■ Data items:
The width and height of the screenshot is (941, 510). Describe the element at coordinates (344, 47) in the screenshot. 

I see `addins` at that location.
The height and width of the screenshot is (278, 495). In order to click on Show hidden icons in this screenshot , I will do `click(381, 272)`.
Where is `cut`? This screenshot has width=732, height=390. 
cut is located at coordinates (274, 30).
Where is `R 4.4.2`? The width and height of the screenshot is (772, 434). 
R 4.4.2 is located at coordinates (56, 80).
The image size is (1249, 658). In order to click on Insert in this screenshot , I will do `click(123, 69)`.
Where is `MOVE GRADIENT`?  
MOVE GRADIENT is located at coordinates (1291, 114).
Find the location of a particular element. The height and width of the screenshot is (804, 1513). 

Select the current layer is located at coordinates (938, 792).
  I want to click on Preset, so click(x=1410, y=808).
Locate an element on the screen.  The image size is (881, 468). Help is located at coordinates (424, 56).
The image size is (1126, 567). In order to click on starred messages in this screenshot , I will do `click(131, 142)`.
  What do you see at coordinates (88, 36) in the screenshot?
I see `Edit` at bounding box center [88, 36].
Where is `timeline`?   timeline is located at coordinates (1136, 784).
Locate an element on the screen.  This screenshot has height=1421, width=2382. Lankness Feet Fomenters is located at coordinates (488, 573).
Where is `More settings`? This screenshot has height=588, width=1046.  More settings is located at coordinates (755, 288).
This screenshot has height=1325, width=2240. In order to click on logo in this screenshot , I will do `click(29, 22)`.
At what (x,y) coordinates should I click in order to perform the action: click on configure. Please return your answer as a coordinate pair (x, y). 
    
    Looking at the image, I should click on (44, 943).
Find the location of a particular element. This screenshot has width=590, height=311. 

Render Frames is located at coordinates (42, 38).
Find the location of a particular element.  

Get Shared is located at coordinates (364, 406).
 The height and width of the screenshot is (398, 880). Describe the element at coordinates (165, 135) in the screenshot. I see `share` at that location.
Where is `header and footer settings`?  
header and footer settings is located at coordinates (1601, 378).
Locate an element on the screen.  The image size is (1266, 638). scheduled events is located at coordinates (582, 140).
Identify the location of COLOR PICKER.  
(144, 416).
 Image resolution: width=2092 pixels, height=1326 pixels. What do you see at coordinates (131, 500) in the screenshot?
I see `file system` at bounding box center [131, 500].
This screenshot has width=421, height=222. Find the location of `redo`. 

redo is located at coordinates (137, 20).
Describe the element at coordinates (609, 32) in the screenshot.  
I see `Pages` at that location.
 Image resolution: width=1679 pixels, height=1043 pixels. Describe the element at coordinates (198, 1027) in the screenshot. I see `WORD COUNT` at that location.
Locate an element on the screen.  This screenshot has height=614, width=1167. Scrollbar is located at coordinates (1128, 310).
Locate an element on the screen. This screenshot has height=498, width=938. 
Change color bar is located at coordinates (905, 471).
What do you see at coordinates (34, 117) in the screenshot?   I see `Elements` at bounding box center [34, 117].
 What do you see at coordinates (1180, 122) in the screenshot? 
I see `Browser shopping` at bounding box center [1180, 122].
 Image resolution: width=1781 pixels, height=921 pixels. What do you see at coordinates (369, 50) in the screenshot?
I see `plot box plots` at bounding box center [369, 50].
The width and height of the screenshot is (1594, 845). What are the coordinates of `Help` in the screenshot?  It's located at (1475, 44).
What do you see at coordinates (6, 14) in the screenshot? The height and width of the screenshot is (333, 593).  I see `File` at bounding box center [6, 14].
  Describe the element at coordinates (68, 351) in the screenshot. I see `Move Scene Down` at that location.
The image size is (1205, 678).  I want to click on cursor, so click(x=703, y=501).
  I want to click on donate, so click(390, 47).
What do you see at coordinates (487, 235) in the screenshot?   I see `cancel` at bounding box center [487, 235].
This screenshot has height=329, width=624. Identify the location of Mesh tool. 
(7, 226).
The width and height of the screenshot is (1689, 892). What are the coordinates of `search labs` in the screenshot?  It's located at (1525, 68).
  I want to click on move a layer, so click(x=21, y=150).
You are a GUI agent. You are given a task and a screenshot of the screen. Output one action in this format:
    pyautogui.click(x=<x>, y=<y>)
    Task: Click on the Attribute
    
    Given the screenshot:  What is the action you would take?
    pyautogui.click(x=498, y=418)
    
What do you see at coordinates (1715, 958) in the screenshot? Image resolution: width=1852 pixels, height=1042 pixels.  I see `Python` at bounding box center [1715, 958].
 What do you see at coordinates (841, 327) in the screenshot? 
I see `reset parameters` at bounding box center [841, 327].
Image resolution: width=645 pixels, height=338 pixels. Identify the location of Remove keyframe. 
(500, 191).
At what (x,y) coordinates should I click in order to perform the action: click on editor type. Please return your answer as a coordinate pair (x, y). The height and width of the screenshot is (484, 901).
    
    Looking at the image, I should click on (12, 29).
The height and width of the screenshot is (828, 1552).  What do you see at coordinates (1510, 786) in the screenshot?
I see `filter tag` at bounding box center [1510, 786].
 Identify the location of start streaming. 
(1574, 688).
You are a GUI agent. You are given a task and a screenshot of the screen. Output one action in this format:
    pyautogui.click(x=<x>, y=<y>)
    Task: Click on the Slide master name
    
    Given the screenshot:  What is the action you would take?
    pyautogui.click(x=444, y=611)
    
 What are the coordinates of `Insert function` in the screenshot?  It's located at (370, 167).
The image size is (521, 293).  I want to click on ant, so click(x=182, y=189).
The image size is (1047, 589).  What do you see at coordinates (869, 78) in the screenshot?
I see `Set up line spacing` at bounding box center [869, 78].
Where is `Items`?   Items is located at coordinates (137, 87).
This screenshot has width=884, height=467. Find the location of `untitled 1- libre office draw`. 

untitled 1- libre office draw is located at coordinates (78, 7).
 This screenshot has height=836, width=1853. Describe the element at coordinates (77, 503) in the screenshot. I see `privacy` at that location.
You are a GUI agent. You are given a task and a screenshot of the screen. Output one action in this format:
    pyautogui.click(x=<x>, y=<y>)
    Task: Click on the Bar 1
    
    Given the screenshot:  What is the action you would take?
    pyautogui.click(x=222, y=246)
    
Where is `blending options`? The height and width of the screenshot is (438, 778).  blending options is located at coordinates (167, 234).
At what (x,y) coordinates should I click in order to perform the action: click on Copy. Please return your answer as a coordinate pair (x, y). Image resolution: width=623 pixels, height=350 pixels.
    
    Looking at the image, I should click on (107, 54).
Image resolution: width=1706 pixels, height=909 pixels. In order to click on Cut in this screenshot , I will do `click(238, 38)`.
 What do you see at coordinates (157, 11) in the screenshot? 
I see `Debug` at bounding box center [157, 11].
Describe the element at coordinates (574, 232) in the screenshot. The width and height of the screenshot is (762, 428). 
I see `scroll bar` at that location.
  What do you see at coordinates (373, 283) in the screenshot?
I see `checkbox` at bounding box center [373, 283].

■ Work required: Reproduce every row above, substituting "Identify the position of a specific element" for each occurrence of "Find the location of a particular element" and leaving all other text unchanged.

■ Reply to the task:
The width and height of the screenshot is (941, 510). Describe the element at coordinates (344, 47) in the screenshot. 

I see `addins` at that location.
The height and width of the screenshot is (278, 495). In order to click on Show hidden icons in this screenshot , I will do `click(381, 272)`.
Where is `cut`? This screenshot has width=732, height=390. 
cut is located at coordinates (274, 30).
Where is `R 4.4.2`? The width and height of the screenshot is (772, 434). 
R 4.4.2 is located at coordinates (56, 80).
The image size is (1249, 658). In order to click on Insert in this screenshot , I will do `click(123, 69)`.
Where is `MOVE GRADIENT`?  
MOVE GRADIENT is located at coordinates (1291, 114).
Identify the position of a specific element. The height and width of the screenshot is (804, 1513). 

Select the current layer is located at coordinates (938, 792).
  I want to click on Preset, so click(x=1410, y=808).
Locate an element on the screen.  The image size is (881, 468). Help is located at coordinates (424, 56).
The image size is (1126, 567). In order to click on starred messages in this screenshot , I will do `click(131, 142)`.
  What do you see at coordinates (88, 36) in the screenshot?
I see `Edit` at bounding box center [88, 36].
Where is `timeline`?   timeline is located at coordinates (1136, 784).
Locate an element on the screen.  This screenshot has height=1421, width=2382. Lankness Feet Fomenters is located at coordinates (488, 573).
Where is `More settings`? This screenshot has height=588, width=1046.  More settings is located at coordinates (755, 288).
This screenshot has height=1325, width=2240. In order to click on logo in this screenshot , I will do `click(29, 22)`.
At what (x,y) coordinates should I click in order to perform the action: click on configure. Please return your answer as a coordinate pair (x, y). 
    
    Looking at the image, I should click on (44, 943).
Identify the position of a specific element. This screenshot has width=590, height=311. 

Render Frames is located at coordinates (42, 38).
Identify the position of a specific element.  

Get Shared is located at coordinates (364, 406).
 The height and width of the screenshot is (398, 880). Describe the element at coordinates (165, 135) in the screenshot. I see `share` at that location.
Where is `header and footer settings`?  
header and footer settings is located at coordinates (1601, 378).
Locate an element on the screen.  The image size is (1266, 638). scheduled events is located at coordinates (582, 140).
Identify the location of COLOR PICKER.  
(144, 416).
 Image resolution: width=2092 pixels, height=1326 pixels. What do you see at coordinates (131, 500) in the screenshot?
I see `file system` at bounding box center [131, 500].
This screenshot has width=421, height=222. Find the location of `redo`. 

redo is located at coordinates (137, 20).
Describe the element at coordinates (609, 32) in the screenshot.  
I see `Pages` at that location.
 Image resolution: width=1679 pixels, height=1043 pixels. Describe the element at coordinates (198, 1027) in the screenshot. I see `WORD COUNT` at that location.
Locate an element on the screen.  This screenshot has height=614, width=1167. Scrollbar is located at coordinates (1128, 310).
Locate an element on the screen. This screenshot has height=498, width=938. 
Change color bar is located at coordinates (905, 471).
What do you see at coordinates (34, 117) in the screenshot?   I see `Elements` at bounding box center [34, 117].
 What do you see at coordinates (1180, 122) in the screenshot? 
I see `Browser shopping` at bounding box center [1180, 122].
 Image resolution: width=1781 pixels, height=921 pixels. What do you see at coordinates (369, 50) in the screenshot?
I see `plot box plots` at bounding box center [369, 50].
The width and height of the screenshot is (1594, 845). What are the coordinates of `Help` in the screenshot?  It's located at (1475, 44).
What do you see at coordinates (6, 14) in the screenshot? The height and width of the screenshot is (333, 593).  I see `File` at bounding box center [6, 14].
  Describe the element at coordinates (68, 351) in the screenshot. I see `Move Scene Down` at that location.
The image size is (1205, 678).  I want to click on cursor, so click(x=703, y=501).
  I want to click on donate, so click(390, 47).
What do you see at coordinates (487, 235) in the screenshot?   I see `cancel` at bounding box center [487, 235].
This screenshot has height=329, width=624. Identify the location of Mesh tool. 
(7, 226).
The width and height of the screenshot is (1689, 892). What are the coordinates of `search labs` in the screenshot?  It's located at (1525, 68).
  I want to click on move a layer, so click(x=21, y=150).
You are a GUI agent. You are given a task and a screenshot of the screen. Output one action in this format:
    pyautogui.click(x=<x>, y=<y>)
    Task: Click on the Attribute
    
    Given the screenshot:  What is the action you would take?
    pyautogui.click(x=498, y=418)
    
What do you see at coordinates (1715, 958) in the screenshot? Image resolution: width=1852 pixels, height=1042 pixels.  I see `Python` at bounding box center [1715, 958].
 What do you see at coordinates (841, 327) in the screenshot? 
I see `reset parameters` at bounding box center [841, 327].
Image resolution: width=645 pixels, height=338 pixels. Identify the location of Remove keyframe. 
(500, 191).
At what (x,y) coordinates should I click in order to perform the action: click on editor type. Please return your answer as a coordinate pair (x, y). The height and width of the screenshot is (484, 901).
    
    Looking at the image, I should click on (12, 29).
The height and width of the screenshot is (828, 1552).  What do you see at coordinates (1510, 786) in the screenshot?
I see `filter tag` at bounding box center [1510, 786].
 Identify the location of start streaming. 
(1574, 688).
You are a GUI agent. You are given a task and a screenshot of the screen. Output one action in this format:
    pyautogui.click(x=<x>, y=<y>)
    Task: Click on the Slide master name
    
    Given the screenshot:  What is the action you would take?
    pyautogui.click(x=444, y=611)
    
 What are the coordinates of `Insert function` in the screenshot?  It's located at (370, 167).
The image size is (521, 293).  I want to click on ant, so click(x=182, y=189).
The image size is (1047, 589).  What do you see at coordinates (869, 78) in the screenshot?
I see `Set up line spacing` at bounding box center [869, 78].
Where is `Items`?   Items is located at coordinates (137, 87).
This screenshot has width=884, height=467. Find the location of `untitled 1- libre office draw`. 

untitled 1- libre office draw is located at coordinates (78, 7).
 This screenshot has height=836, width=1853. Describe the element at coordinates (77, 503) in the screenshot. I see `privacy` at that location.
You are a GUI agent. You are given a task and a screenshot of the screen. Output one action in this format:
    pyautogui.click(x=<x>, y=<y>)
    Task: Click on the Bar 1
    
    Given the screenshot:  What is the action you would take?
    pyautogui.click(x=222, y=246)
    
Where is `blending options`? The height and width of the screenshot is (438, 778).  blending options is located at coordinates (167, 234).
At what (x,y) coordinates should I click in order to perform the action: click on Copy. Please return your answer as a coordinate pair (x, y). Image resolution: width=623 pixels, height=350 pixels.
    
    Looking at the image, I should click on (107, 54).
Image resolution: width=1706 pixels, height=909 pixels. In order to click on Cut in this screenshot , I will do `click(238, 38)`.
 What do you see at coordinates (157, 11) in the screenshot? 
I see `Debug` at bounding box center [157, 11].
Describe the element at coordinates (574, 232) in the screenshot. The width and height of the screenshot is (762, 428). 
I see `scroll bar` at that location.
  What do you see at coordinates (373, 283) in the screenshot?
I see `checkbox` at bounding box center [373, 283].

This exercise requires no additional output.